Home Care Services

(asked on 16th November 2016) - View Source

Question to the Department of Health and Social Care:

To ask the Secretary of State for Health, what steps he is taking to ensure that local authorities do not commission 15-minute homecare visits for personal care in the circumstances set out as not appropriate for such a length of visit in paragraph 4.101 of the Department of Health's Care and Support Statutory Guidance.


Answered by
 Portrait
David Mowat
This question was answered on 23rd November 2016

The statutory guidance to the Care Act 2014 is clear that local authorities should commission services to meet the needs of individuals and that very short home care visits would not normally be compatible with high quality care.

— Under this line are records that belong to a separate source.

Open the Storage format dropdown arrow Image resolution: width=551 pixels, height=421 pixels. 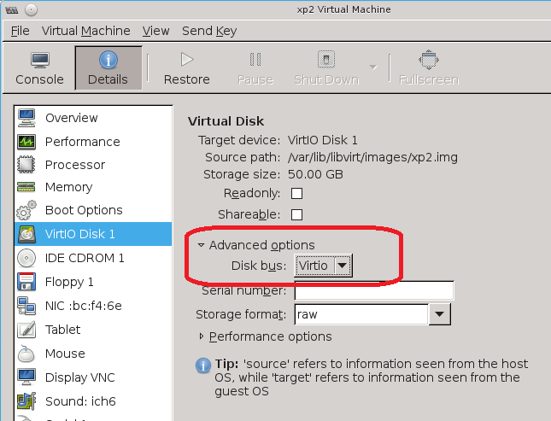pos(438,314)
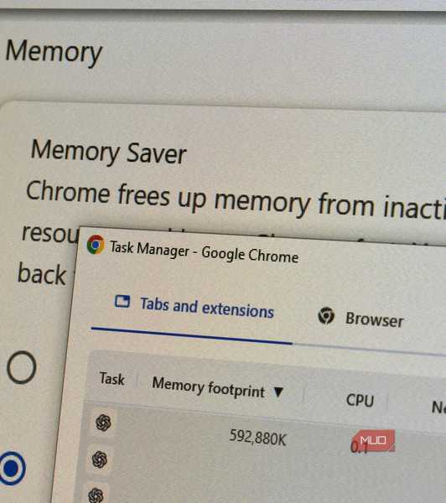
Task: Click the Task column header
Action: tap(112, 379)
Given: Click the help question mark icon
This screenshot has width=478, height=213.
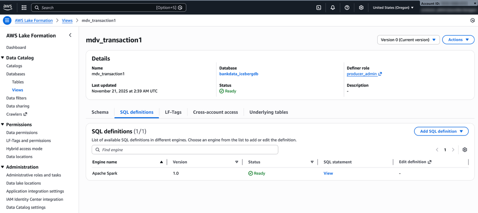Looking at the screenshot, I should coord(347,7).
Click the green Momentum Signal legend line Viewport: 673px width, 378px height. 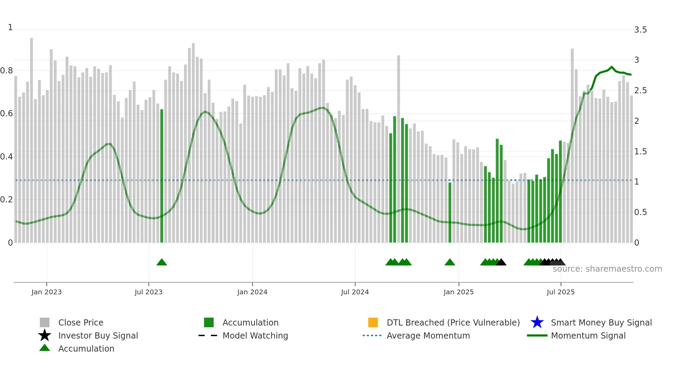537,335
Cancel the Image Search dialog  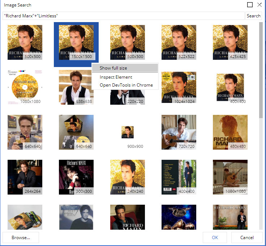[247, 238]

Local authorities are responsible for commissioning decisions, accountable to their local populations through elected members. The Government does not routinely intervene in individual decisions, but both the Government and the Association of Directors of Adult Social Services (ADASS) agree that inappropriately short home care visits are unacceptable.

The Department has worked with local government and the care sector to develop and encourage good practice in commissioning and managing local markets. A suite of guidance is now available at the online Hub that is now published on GOV.UK under market shaping and commissioning.

In particular, the guidance ‘Commissioning for Better Outcomes’ (under Resources for Commissioners) is being actively used in the sector to improve commissioning and directly asks commissioners to review how short home care visits are used.

We are working with the Local Government Association (LGA) and ADASS through a sector-led improvement approach to encourage best practice and improve local commissioning skills. Specifically, the Department funds the LGA to deliver the Care Health Improvement Programme.